Произнося определенные слова, мы выражаем определенные мысли, может быть, очень важные и увлекательные; мы, может быть, рассказываем интересную историю, сообщаем о каких-то значительных фактах; одновременно мы, может быть, ярко выражаем этими же словами свое отношение к собеседнику, к излагаемым фактам или мыслям, или свое собственное состояние – скажем, восторг, удивление, негодование и т.д. Как бы ни было верно, точно и подробно понято и изложено все это, как бы ни было все это в данном случае значительно, - описание всего этого важного и интересного не будет определением действия, пока оно не содержит указания цели: для чего конкретно все эти слова в данном случае произнесены, для достижения какой субъективной цели. Причем, цель эта сама по себе может быть мало интересна и незначительна, в сравнении с тем, какое значение имеют выраженные этими словами мысли и чувства.

Например: я произнес данные слова, в данном случае доя того, чтобы мой собеседник сделал то, чего он не делает; или – прекратил делать то, что он делает; или – наконец-то сообщил бы мне то, что мне нужно от него узнать и т.д., и т.п. Во всех таких случаях речь идет о цели, и именно она, и только она, определяет совершаемое действие.

Но для того, чтобы верно и точно указать цель, чтобы охарактеризовать ее, необходимо (в разных случаях, разумеется, в разной степени) понимать и обстоятельства, в которых находится действующий, и смысл произносимых слов, и отношение действующего к этим обстоятельствам, к излагаемым мыслям и к собеседнику, и его состояние.

Таким образом, определить в каждом конкретном случае совершаемое действие – это значит не выбросить что-либо из своего восприятия происходящего, а, наоборот, добавить к нему понимание цели, то есть сделать определенный вывод, подойти к происходящему с определенной точки зрения.

В любом внешнем проявлении жизни человека, в любом движении можно видеть действие и можно не видеть его.

Для того чтобы уметь видеть действия, нужно уметь видеть целенаправленность внешних проявлений жизни человека.

 

 

Итак, воспринять движение как действие – значит воспринять то или иное психическое состояние или переживание как стремление к цели, а это стремление – в единстве с мышечными движениями. Это и значит видеть мышечные движения в единстве с их целью, психически обусловленной.

Я поднял руку перед аудиторией и спрашиваю: что это такое – действие или движение? Мнения разделяются. Те, кто не понимает целенаправленности моего движения, кто не отдает себе отчета в том, с какой целью я поднял руку, утверждают – это мышечное движение и только; те, кто понимает, зачем я поднял руку, утверждают, что это действие.

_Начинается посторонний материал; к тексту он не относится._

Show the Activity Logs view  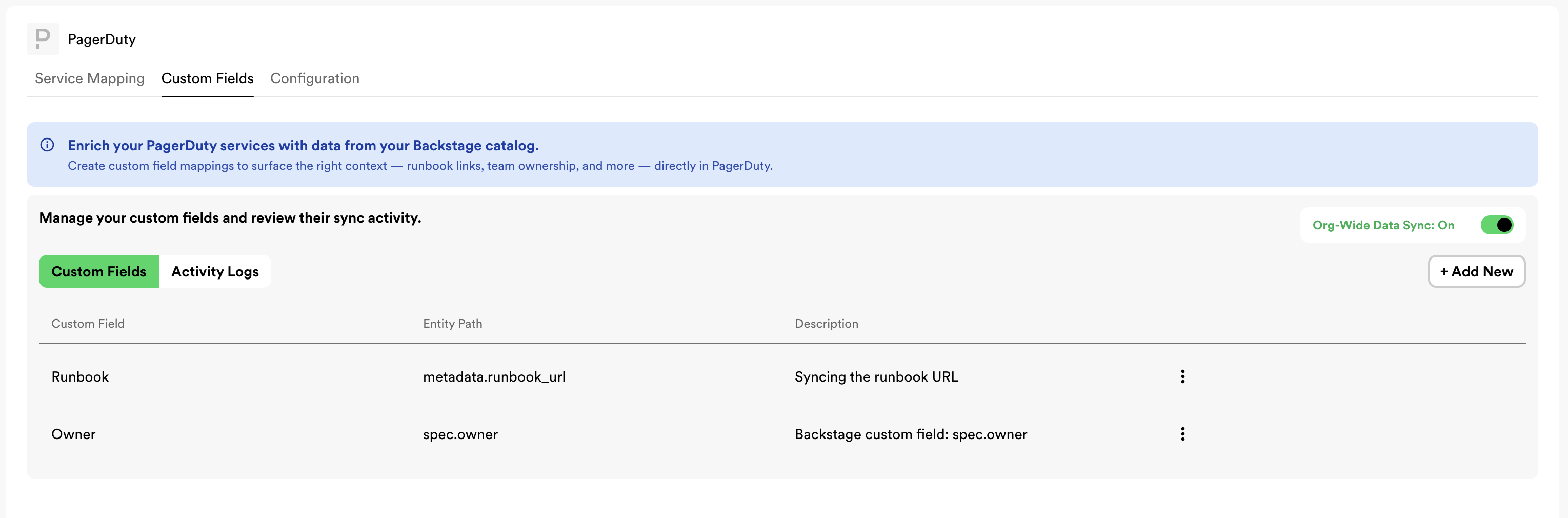tap(215, 271)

Правы не только вторые, но и первые, потому что поднятие руки есть действительно мышечное движение и нельзя возбранять рассматривать его как таковое. Но в мышечном движении можно видеть не только мускульную механику, но и его психическую целенаправленность. Только эти и значит видеть в нем действие.

Представим: целая группа людей занята одним общим делом, например, слушают лекцию. Хотя этим общим делом заняты все, тем не менее, для каждого оно слагается из разных действий, так как каждый преследует свою цель.

Чем объяснить, что в одних и тех же наличных объективных условиях разные люди преследуют различные цели? Дело, очевидно, не в наличных объективных условиях, раз они едины для всех, а в условиях субъективных. Один пришел на лекцию с одними взглядами на предмет, другой – с другими; один ждет от лекции одного, другой – другого; у одного сложилось одно отношение к содержанию лекции и к самому лектору, у другого – другое. Один движим одними интересами, другой – другими. А откуда это различие интересов? – Оно, очевидно, вытекает из различия образования, воспитания, развития, возраста и т.д., и т.п. – то есть в конечном итоге, тем, что биография и природные задатки у каждого человека свои, индивидуальные и неповторимые.

Действие потому и является выражением умонастроения человека и всего его психического склада (его «помыслов и чувств»), что оно определяется целью, а последняя вытекает из его интересов и отражает в себе то, что происходит в данный момент в его сознании, а сознание это строилось в течение всей его предшествовавшей жизни под воздействием многочисленных и разнообразных факторов.